• WRITTEN INSTRUCTION:
Lay out the lines from the one containing "coordinates (2437, 198)." through the one containing "Describe the element at coordinates (1835, 319)" as a JSON list of strings, one string per line, with blank lines omitted. Include only those lines.

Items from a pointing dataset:
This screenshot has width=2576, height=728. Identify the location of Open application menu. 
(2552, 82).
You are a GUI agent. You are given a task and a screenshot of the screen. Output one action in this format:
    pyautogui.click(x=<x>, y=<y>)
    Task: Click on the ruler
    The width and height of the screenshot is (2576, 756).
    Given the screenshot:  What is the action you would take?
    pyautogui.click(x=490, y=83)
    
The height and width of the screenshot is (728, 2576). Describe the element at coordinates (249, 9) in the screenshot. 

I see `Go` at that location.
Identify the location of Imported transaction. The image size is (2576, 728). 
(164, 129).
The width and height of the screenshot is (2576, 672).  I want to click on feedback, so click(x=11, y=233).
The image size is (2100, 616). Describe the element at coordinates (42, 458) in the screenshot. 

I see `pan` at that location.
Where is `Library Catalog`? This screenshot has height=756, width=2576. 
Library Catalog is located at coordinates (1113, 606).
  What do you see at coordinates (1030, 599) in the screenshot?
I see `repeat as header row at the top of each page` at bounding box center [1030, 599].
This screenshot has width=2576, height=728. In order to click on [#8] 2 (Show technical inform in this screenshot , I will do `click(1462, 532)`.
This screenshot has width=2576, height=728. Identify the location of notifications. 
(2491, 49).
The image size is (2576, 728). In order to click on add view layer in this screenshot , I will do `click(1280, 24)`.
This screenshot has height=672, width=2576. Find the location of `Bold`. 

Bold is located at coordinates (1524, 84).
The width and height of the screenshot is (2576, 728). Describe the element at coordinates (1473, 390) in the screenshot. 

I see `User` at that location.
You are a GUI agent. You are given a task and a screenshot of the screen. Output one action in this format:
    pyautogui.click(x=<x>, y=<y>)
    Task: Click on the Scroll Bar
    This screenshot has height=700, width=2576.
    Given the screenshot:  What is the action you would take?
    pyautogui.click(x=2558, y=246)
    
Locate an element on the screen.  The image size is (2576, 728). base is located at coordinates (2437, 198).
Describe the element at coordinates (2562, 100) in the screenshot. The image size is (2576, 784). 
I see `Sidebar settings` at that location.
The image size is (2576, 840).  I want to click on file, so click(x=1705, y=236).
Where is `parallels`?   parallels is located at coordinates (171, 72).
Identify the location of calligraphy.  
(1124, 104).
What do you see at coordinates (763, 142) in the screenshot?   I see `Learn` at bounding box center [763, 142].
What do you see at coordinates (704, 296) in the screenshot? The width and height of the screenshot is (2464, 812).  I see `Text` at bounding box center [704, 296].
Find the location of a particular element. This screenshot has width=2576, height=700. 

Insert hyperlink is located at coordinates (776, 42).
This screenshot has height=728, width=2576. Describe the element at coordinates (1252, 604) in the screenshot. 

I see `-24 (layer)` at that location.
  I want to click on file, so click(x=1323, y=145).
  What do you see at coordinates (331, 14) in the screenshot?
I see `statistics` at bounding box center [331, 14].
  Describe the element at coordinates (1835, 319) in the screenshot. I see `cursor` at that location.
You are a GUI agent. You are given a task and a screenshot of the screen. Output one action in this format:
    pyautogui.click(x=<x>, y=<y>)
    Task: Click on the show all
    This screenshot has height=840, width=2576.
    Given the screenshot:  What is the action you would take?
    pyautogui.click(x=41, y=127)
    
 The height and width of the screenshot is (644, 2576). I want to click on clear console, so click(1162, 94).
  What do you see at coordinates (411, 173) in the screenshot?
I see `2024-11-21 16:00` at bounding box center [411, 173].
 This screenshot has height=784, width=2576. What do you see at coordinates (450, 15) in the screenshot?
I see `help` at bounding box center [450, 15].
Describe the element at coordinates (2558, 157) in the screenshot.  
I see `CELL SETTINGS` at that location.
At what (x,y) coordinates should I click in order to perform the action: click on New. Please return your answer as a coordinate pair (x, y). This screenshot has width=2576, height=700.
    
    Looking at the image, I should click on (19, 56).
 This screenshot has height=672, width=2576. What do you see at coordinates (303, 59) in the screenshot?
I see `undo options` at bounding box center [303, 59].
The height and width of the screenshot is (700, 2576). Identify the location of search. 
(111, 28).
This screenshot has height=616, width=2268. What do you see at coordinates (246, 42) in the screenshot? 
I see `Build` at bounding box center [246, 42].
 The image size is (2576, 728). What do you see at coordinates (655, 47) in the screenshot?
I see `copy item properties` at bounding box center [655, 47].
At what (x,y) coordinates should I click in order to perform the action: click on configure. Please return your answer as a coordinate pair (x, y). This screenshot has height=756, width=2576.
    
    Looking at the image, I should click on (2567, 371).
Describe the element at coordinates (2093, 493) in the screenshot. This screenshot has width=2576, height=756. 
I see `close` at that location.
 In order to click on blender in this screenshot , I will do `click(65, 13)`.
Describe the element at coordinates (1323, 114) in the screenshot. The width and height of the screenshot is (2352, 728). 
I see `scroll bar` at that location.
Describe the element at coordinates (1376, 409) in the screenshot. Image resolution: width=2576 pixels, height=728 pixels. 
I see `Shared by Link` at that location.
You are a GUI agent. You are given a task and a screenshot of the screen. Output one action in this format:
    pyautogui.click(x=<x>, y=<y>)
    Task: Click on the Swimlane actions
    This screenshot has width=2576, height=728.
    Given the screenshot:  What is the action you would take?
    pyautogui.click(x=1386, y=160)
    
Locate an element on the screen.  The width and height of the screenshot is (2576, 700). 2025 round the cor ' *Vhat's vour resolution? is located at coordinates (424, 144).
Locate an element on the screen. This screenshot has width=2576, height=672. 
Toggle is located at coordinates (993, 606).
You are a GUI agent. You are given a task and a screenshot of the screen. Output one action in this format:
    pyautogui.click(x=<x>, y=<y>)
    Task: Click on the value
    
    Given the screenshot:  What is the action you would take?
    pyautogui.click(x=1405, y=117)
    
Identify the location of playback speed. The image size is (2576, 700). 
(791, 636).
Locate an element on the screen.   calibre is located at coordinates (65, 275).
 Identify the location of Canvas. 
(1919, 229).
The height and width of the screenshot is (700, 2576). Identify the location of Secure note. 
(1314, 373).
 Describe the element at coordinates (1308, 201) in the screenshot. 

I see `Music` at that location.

• TASK RESPONSE:
[
  "Locate an element on the screen.  The image size is (2576, 728). base is located at coordinates (2437, 198).",
  "Describe the element at coordinates (2562, 100) in the screenshot. The image size is (2576, 784). ",
  "I see `Sidebar settings` at that location.",
  "The image size is (2576, 840).  I want to click on file, so click(x=1705, y=236).",
  "Where is `parallels`?   parallels is located at coordinates (171, 72).",
  "Identify the location of calligraphy.  ",
  "(1124, 104).",
  "What do you see at coordinates (763, 142) in the screenshot?   I see `Learn` at bounding box center [763, 142].",
  "What do you see at coordinates (704, 296) in the screenshot? The width and height of the screenshot is (2464, 812).  I see `Text` at bounding box center [704, 296].",
  "Find the location of a particular element. This screenshot has width=2576, height=700. ",
  "Insert hyperlink is located at coordinates (776, 42).",
  "This screenshot has height=728, width=2576. Describe the element at coordinates (1252, 604) in the screenshot. ",
  "I see `-24 (layer)` at that location.",
  "  I want to click on file, so click(x=1323, y=145).",
  "  What do you see at coordinates (331, 14) in the screenshot?",
  "I see `statistics` at bounding box center [331, 14].",
  "  Describe the element at coordinates (1835, 319) in the screenshot. I see `cursor` at that location."
]